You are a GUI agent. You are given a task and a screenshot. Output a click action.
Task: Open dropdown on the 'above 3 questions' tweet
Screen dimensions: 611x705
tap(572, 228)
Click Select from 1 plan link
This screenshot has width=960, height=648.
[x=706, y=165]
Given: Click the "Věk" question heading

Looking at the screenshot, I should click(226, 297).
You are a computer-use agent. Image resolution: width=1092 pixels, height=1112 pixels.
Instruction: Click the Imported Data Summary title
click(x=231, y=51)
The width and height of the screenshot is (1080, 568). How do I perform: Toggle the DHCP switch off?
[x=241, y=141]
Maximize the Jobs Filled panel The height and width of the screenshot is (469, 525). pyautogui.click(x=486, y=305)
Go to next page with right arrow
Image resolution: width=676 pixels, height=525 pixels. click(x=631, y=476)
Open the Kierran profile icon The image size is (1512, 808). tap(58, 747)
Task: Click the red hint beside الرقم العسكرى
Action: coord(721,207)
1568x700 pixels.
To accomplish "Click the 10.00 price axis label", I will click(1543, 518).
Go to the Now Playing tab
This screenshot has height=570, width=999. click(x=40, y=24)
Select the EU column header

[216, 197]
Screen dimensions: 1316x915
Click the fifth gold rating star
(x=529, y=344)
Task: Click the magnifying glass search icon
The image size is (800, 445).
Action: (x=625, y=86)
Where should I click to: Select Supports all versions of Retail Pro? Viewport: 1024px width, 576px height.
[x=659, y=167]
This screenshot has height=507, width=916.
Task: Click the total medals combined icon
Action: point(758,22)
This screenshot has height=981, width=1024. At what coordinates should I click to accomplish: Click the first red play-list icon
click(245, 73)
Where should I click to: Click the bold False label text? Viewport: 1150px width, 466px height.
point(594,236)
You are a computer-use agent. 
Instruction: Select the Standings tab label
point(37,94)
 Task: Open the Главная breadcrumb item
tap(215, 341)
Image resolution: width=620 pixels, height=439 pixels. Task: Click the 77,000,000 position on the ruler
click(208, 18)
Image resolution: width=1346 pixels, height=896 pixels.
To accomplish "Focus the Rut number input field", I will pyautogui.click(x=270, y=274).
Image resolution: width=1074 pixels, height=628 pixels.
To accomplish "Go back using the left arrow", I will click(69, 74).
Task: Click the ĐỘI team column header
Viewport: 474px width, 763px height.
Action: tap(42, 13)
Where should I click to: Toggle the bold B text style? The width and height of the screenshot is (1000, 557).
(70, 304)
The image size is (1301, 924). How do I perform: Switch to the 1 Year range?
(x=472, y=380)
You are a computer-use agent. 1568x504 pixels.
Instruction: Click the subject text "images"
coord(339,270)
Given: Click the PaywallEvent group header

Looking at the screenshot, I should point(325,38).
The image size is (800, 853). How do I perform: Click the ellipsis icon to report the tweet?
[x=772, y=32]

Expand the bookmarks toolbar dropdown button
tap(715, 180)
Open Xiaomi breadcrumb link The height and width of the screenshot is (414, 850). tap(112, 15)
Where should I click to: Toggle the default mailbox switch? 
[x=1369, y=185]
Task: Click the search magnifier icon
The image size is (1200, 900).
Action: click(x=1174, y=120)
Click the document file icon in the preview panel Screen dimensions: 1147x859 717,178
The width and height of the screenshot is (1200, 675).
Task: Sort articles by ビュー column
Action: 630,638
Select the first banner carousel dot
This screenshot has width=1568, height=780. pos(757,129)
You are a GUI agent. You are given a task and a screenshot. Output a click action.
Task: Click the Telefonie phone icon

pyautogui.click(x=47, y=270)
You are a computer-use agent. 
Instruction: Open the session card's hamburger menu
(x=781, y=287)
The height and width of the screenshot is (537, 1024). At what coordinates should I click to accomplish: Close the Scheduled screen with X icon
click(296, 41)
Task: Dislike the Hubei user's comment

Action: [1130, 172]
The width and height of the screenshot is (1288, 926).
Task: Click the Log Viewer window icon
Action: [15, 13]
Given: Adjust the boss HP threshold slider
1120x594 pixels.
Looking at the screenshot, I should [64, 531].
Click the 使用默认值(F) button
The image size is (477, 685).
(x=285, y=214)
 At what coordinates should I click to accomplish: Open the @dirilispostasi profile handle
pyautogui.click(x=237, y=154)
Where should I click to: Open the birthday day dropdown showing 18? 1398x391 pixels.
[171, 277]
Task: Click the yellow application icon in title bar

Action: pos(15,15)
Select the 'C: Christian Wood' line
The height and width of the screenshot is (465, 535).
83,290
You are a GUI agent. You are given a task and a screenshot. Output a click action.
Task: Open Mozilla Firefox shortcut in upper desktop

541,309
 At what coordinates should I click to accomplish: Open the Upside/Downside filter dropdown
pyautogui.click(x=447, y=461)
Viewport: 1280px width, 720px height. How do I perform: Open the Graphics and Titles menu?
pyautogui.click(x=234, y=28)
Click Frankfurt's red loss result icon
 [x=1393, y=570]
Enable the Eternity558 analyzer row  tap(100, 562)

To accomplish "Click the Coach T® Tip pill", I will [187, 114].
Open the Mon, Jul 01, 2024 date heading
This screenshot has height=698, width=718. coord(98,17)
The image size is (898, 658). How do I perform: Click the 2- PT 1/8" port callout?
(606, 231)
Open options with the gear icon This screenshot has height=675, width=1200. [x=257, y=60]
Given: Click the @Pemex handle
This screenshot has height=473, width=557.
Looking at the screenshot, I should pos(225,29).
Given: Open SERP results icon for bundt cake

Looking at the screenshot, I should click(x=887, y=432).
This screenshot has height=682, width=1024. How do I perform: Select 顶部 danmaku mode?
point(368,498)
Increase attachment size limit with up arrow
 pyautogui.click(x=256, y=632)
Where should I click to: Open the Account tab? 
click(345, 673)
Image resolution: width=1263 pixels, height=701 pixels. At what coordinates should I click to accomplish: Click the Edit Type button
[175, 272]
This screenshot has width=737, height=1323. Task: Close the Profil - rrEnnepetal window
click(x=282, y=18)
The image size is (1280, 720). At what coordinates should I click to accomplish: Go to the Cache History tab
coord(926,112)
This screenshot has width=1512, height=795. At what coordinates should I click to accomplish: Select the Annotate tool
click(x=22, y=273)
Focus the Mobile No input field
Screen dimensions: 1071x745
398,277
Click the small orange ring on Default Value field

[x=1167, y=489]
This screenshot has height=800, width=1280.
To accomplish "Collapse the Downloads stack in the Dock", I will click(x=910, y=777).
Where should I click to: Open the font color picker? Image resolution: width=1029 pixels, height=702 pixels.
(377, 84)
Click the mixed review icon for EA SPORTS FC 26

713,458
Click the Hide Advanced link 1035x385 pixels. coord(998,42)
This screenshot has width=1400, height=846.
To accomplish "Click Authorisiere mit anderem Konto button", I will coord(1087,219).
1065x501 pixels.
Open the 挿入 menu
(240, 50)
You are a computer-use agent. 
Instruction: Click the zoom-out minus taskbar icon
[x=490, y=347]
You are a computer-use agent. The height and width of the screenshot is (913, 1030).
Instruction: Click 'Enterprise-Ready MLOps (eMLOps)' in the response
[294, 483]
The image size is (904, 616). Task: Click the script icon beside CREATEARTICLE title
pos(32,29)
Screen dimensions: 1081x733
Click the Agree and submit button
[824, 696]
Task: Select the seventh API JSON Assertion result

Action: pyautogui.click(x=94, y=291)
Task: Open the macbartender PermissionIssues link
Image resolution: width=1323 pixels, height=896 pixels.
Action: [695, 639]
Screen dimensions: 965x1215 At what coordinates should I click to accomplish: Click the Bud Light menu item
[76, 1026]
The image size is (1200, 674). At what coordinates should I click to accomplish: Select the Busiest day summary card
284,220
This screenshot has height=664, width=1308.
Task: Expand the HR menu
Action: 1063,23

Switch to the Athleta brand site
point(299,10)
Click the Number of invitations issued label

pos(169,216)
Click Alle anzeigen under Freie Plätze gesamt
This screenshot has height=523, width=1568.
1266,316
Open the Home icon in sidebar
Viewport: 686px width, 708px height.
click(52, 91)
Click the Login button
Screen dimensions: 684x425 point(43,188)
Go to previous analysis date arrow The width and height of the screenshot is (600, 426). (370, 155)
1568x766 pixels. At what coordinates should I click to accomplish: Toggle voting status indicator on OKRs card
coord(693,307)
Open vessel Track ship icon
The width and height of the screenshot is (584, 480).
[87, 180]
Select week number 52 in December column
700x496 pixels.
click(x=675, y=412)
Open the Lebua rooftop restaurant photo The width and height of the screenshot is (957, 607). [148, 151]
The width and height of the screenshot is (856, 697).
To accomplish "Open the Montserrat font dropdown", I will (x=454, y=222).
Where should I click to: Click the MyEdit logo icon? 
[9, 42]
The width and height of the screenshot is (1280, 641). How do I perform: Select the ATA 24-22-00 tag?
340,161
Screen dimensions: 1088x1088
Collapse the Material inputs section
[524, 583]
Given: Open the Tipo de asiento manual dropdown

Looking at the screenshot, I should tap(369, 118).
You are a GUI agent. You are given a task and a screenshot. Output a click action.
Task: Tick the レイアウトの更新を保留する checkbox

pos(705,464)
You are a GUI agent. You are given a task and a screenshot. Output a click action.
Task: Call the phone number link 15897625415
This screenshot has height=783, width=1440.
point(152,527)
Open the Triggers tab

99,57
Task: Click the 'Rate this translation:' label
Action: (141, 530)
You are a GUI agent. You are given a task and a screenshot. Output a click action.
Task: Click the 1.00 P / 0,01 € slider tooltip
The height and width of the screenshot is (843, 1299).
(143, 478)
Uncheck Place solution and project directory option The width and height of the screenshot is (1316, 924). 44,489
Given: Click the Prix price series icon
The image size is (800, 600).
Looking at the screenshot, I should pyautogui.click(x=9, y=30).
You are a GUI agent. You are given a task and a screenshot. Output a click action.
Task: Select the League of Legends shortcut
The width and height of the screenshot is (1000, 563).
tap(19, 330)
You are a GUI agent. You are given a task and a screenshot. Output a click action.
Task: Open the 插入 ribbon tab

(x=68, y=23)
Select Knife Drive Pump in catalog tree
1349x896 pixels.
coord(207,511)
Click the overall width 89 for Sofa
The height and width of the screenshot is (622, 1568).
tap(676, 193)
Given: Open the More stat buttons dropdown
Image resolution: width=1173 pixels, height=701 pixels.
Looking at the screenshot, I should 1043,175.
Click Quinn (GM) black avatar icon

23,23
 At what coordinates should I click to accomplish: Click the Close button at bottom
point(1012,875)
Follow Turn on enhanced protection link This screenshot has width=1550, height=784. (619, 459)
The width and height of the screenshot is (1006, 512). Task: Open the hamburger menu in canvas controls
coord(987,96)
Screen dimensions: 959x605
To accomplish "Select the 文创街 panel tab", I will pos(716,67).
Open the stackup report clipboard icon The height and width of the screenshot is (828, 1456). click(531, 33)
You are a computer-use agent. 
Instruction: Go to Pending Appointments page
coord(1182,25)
###
• **To do**
When you reach the line containing "Where should I click to: Click the bold" in the data above, start copying exactly, and stop after the line containing "Task: Click the ĐỘI team column header".

• **The completed task**
Where should I click to: Click the bold False label text? Viewport: 1150px width, 466px height.
point(594,236)
You are a computer-use agent. 
Instruction: Select the Standings tab label
point(37,94)
 Task: Open the Главная breadcrumb item
tap(215, 341)
Image resolution: width=620 pixels, height=439 pixels. Task: Click the 77,000,000 position on the ruler
click(208, 18)
Image resolution: width=1346 pixels, height=896 pixels.
To accomplish "Focus the Rut number input field", I will pyautogui.click(x=270, y=274).
Image resolution: width=1074 pixels, height=628 pixels.
To accomplish "Go back using the left arrow", I will click(69, 74).
Task: Click the ĐỘI team column header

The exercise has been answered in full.